Andererseits – was hatte ich erwartet? „Hallo Tyson, du hast mir gefehlt, übrigens, ich liebe dich auch." Ja, klar.

Hatte ich anfangs noch die Hoffnung gehabt, daß sich an Kais Verhalten etwas ändern würde, er das Geschäft Geschäft sein lassen würde und statt dessen mit uns die Stadt erkunden würde, daß er sein Ladegerät vergessen hatte oder sein Handy geklaut würde, so sah ich nach der zweiten Woche unserer Tour, nachdem wir neben Paris auch Madrid, Rom, Berlin und London besucht hatten, ein, daß Kai inzwischen Wichtigeres zu tun hatte als Werbung für eine neue Beyblade-Weltmeisterschaft zu machen. Verständlich einerseits, er war schließlich Kopf eines der größten und reichsten Firmenunternehmen der Welt. Beybladen war für ihn inzwischen zweitrangig geworden. Zumal er seit seinem Match gegen Brooklyn und dem Verlust von Dranzer nicht mehr in einer Bey-Arena gewesen war. Also hing er weiter am Telefon. Und wenn er genau das mal nicht tat, hatte er verdammt miese Laune. Wenn ihr mich fragt, dieser Business-Kram tat ihm nicht gut. Es schlug ihm aufs Gemüt, machte ihn noch mürrischer als sonst – falls möglich – und frustrierte mich damit ohne Ende! Ich hatte mir von dieser Tour mit Kai soviel erwartet…

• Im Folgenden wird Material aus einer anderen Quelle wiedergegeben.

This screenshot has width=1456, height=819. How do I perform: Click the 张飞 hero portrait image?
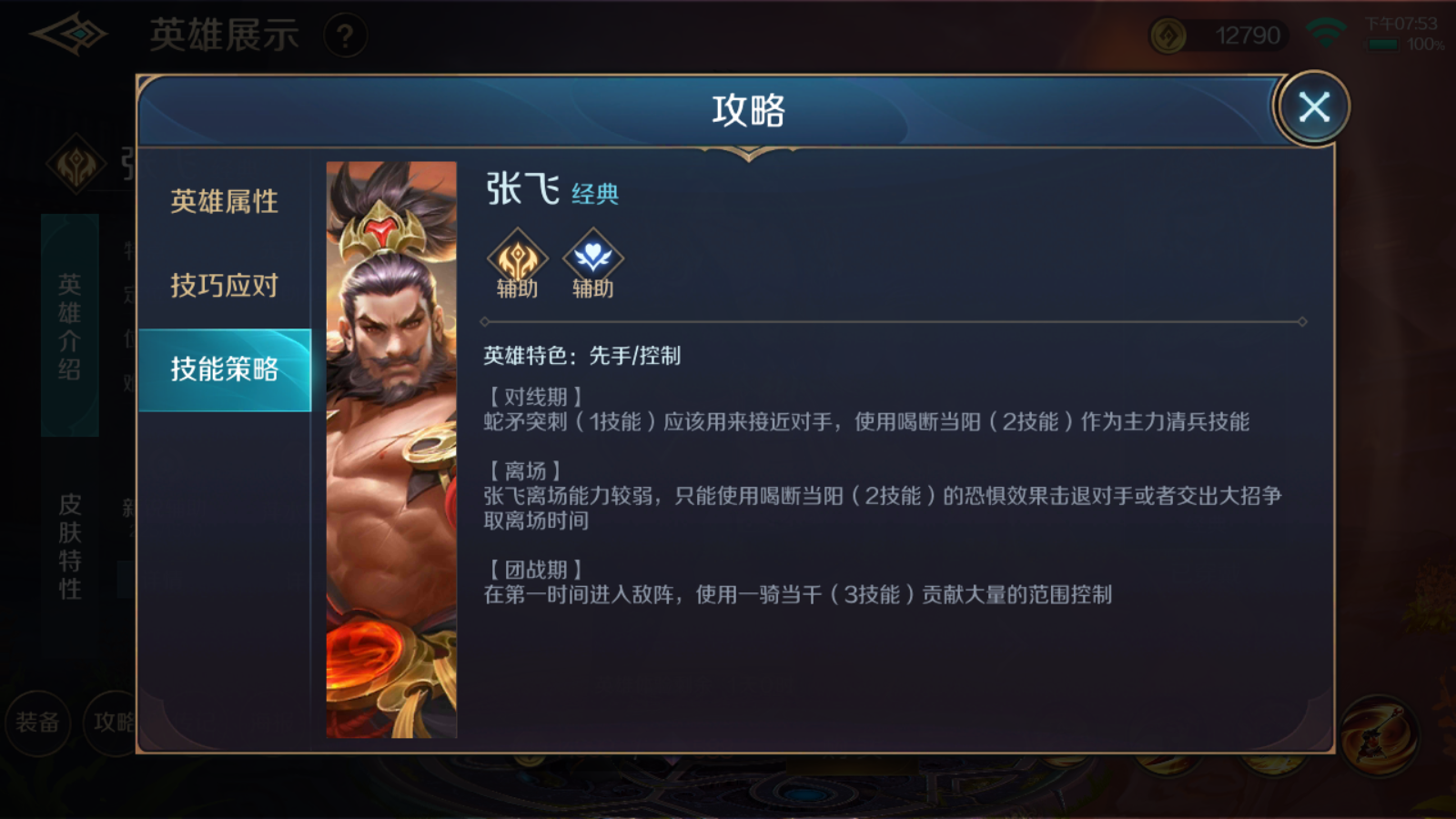[x=391, y=450]
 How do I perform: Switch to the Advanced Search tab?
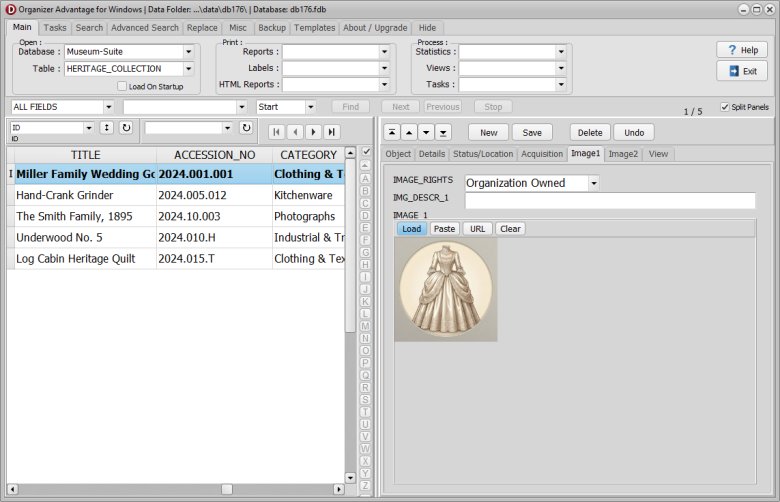point(145,28)
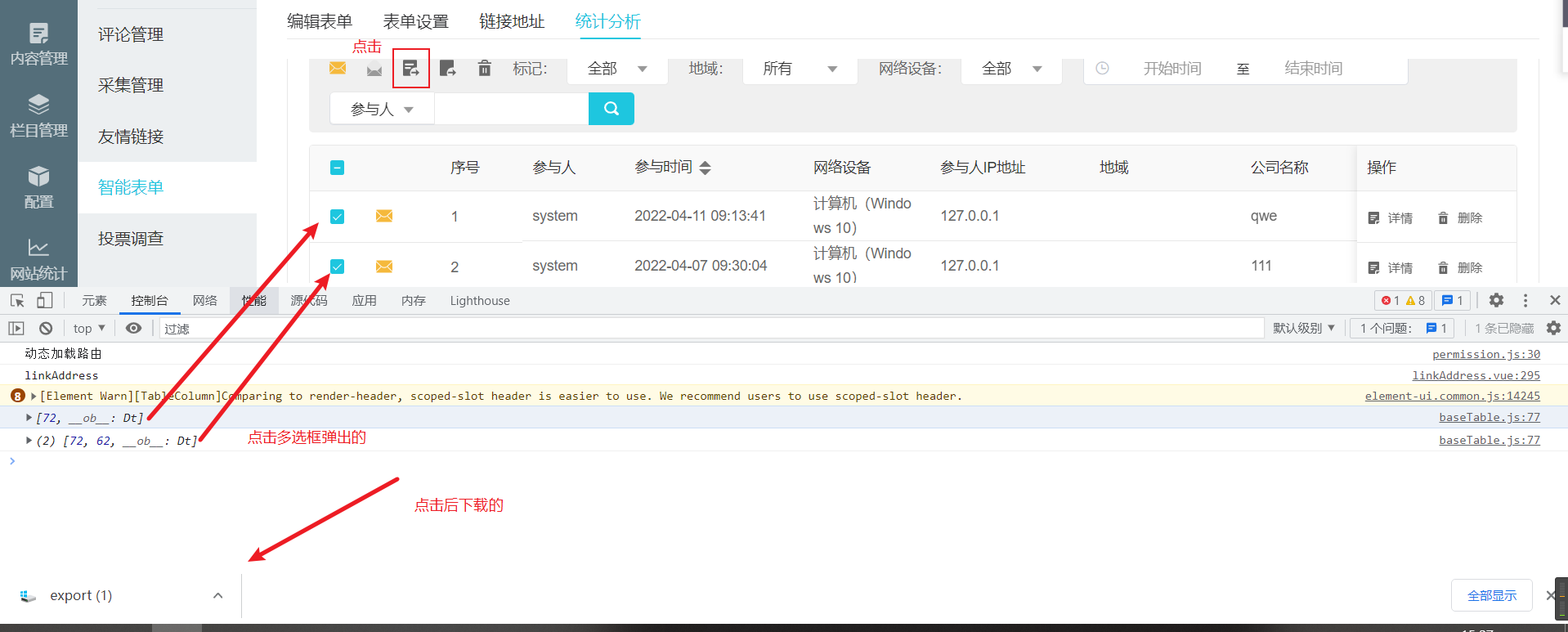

Doch dann kam jene Nacht im Oktober. Wir waren in einem Hotel in Glasgow, Schottland. Das Wetter war schlecht, es regnete seit wir angekommen waren, und der Wind rüttelte beängstigend an den Fenstern. Der Wetterbericht hatte eine Sturmwarnung herausgegeben und allen empfohlen, zuhause zu bleiben und es sich vor einem warmen Feuer gemütlich zu machen. Genau das hatten wir getan. Wir hatten im Wohnzimmer unserer Suite gesessen und Karten gespielt – sogar Kai hatte sich zu uns gesellt – wenn auch mit einem Packen Papierkram auf dem Schoß, anstatt eine Runde mitzuspielen, aber immerhin. Sein Telefon lag in seinem Zimmer auf dem Nachttisch – der Sturm ließ keinen Empfang zu. Habe ich schon erwähnt, wie sehr ich Stürme liebe?

Nun, jedenfalls wurde es immer später, und irgendwann nickten wir der Reihe nach auf dem Sofa ein. Sogar Kai fielen irgendwann seine Akten vom Schoß, als er in dem Sessel neben dem offenen Kamin einschlief.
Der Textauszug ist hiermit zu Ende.